This calendar includes cases that originated in the following counties:










9:45 a.m.         10AP2597-CR   - State v. Dennis D. Lemoine                                 

10:45 a.m.       11AP2067          - Mary E. Marlowe v. IDS Property Casualty Insurance Company

1:30 p.m.         11AP659-D        - Office of Lawyer Regulation v. Joseph W. Weigel


9:45 a.m.         10AP1952          -     State v. Brian K. Avery 

10:45 a.m.       11AP259-D        -     Office of Lawyer Regulation v. Matthew C. Siderits                


9:45 a.m.         10AP3153          -     Lynn Bethke, et al. v. Auto-Owners Insurance Company       

                        11AP593            -     Angelia Jamerson v. Department of Children & Families        

1:30 p.m.         {11AP407-CR    -     State v. Brent T. Novy

                        {11AP408-CR    -     State v. Brent T. Novy

                        {11AP409-CR    -     State v. Brent T. Novy


9:45 a.m.         11AP564            -     Marshall Schinner v. Michael Gundrum, et al. 
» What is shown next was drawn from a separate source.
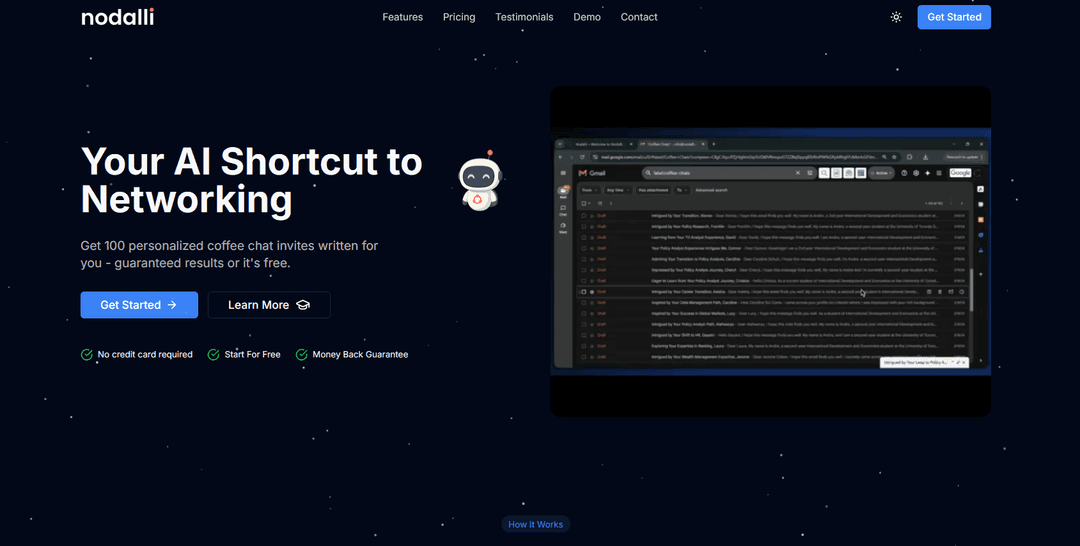
Task: Click the checkmark icon beside Money Back Guarantee
Action: coord(301,354)
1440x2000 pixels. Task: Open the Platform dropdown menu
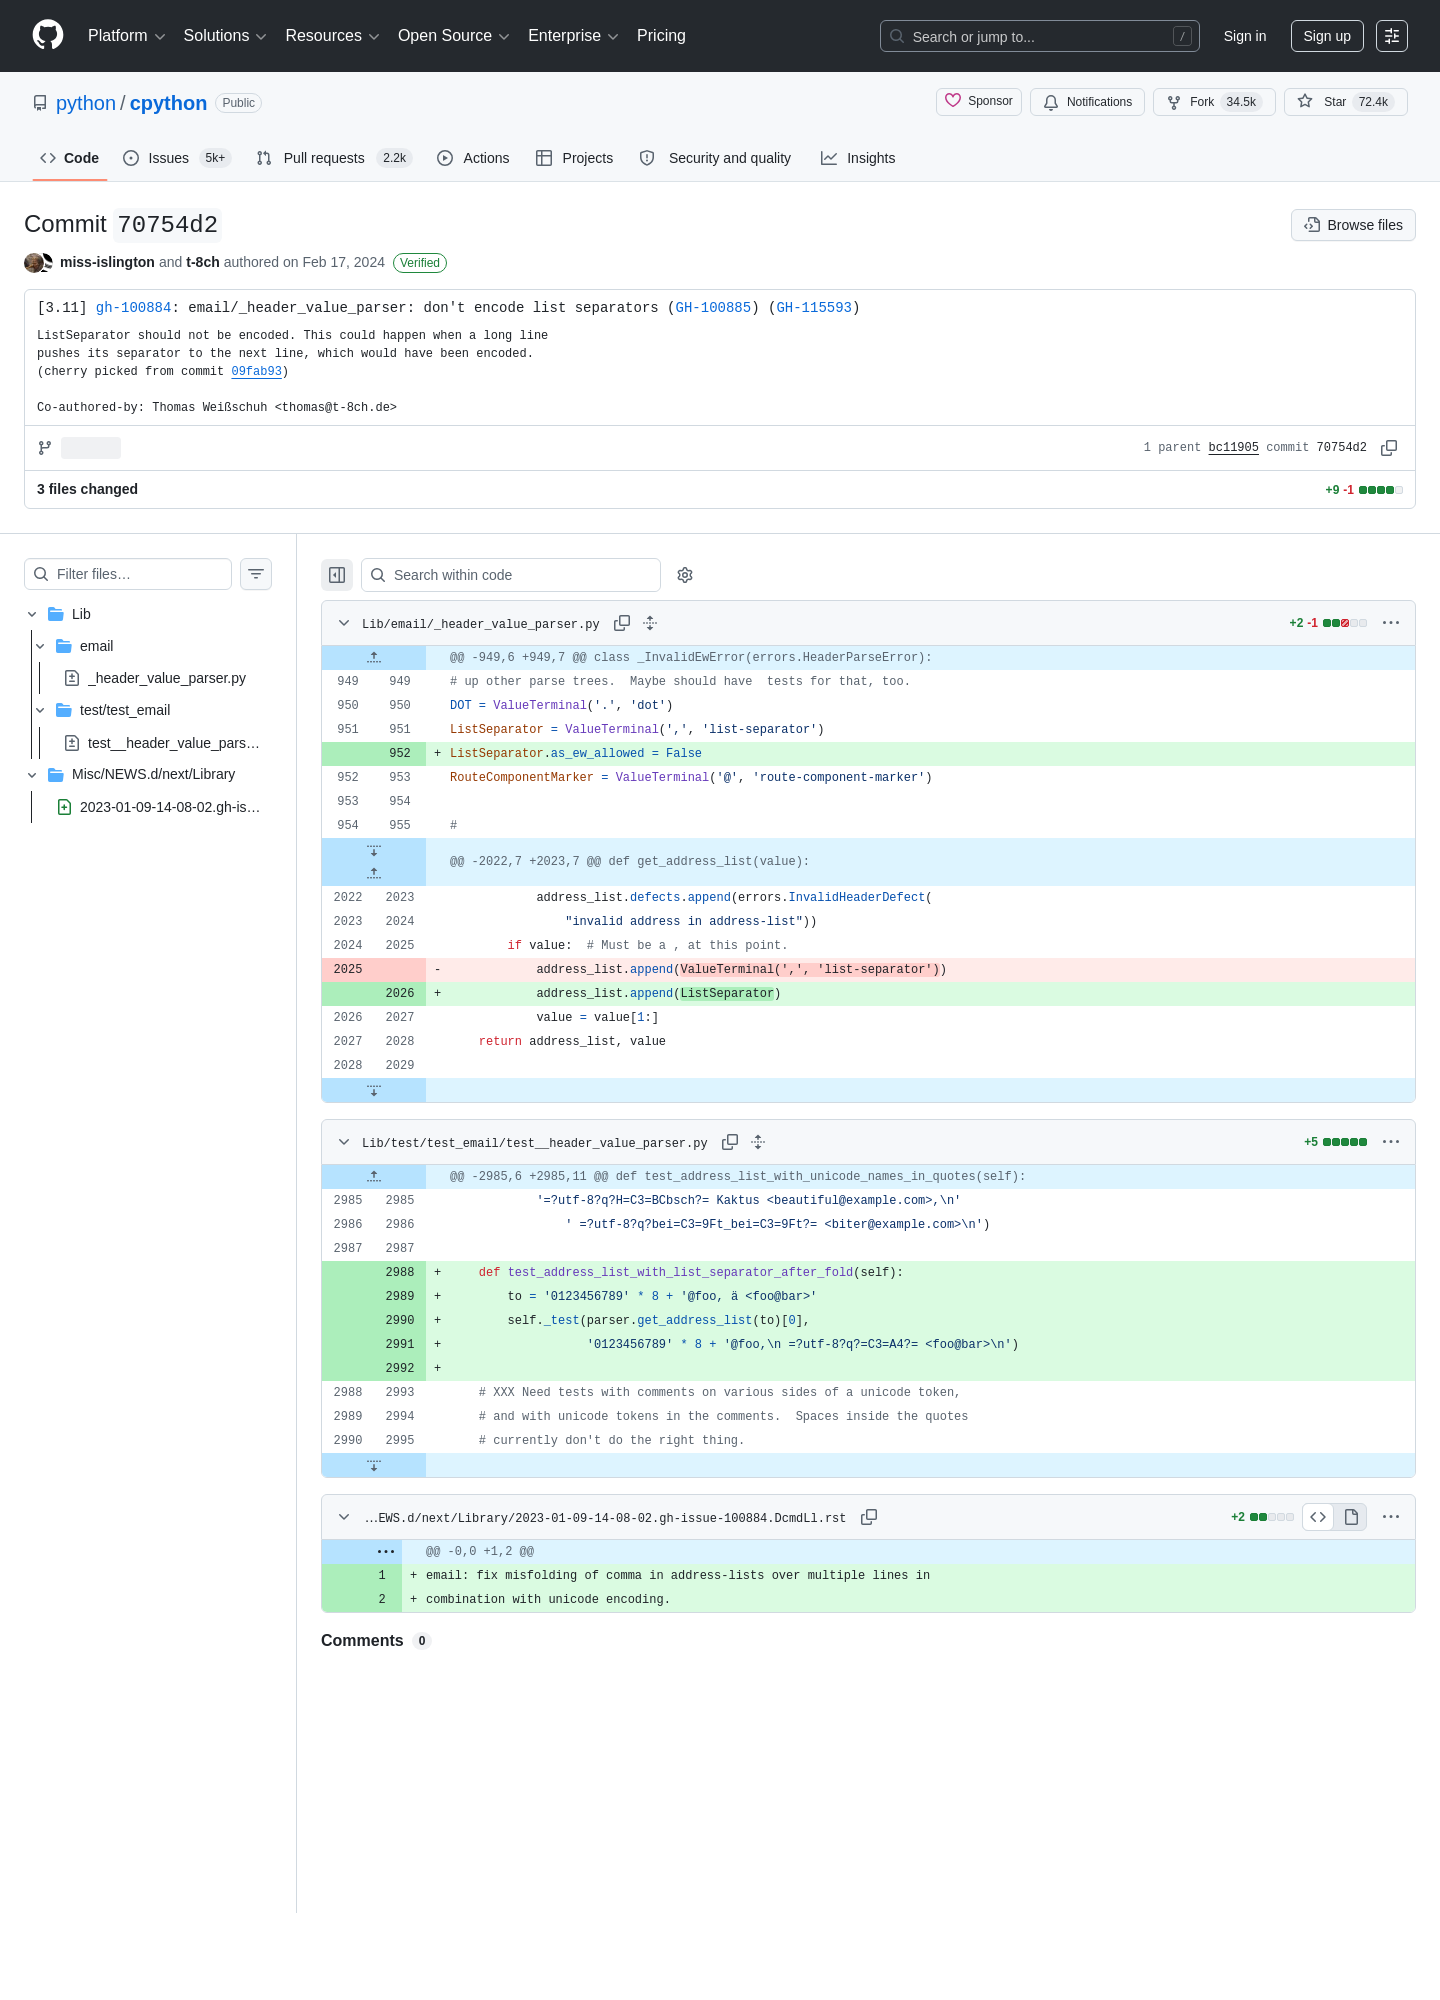click(x=127, y=36)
10:45 a.m.       10AP2942-D      -     Office of Lawyer Regulation v. John Kenyatta Riley               

1:30 p.m.         {11AP813-CR    -     State v. Juan G. Gracia

                        {11AP814           -     City of Menasha v. Juan G. Gracia     

In addition to the cases listed above, the following case will be decided by the court based upon the submission of briefs without oral argument:

10AP1348-D   -  Office of Lawyer Regulation v. David A. Goluba                                       


The Supreme Court calendar may change between the time you receive these synopses and when the cases are heard.  It is suggested that you confirm the time and date of any case you are interested in by calling the Clerk of the Supreme Court at 608-266-1880. That office will also have the names of the attorneys who will be arguing the cases.


Radio and TV, and print media wanting to take photographs, must make media requests 72 hours in advance by calling Supreme Court Media Coordinator Rick Blum at 608-271-4321. Summaries provided are not complete analyses of the issues presented.                                                                                     



9:45 a.m.


This is a review of a decision of the Wisconsin Court of Appeals, District IV (headquartered in Madison), which affirmed a Sauk County Circuit Court decision, Judge Guy D. Reynolds, presiding.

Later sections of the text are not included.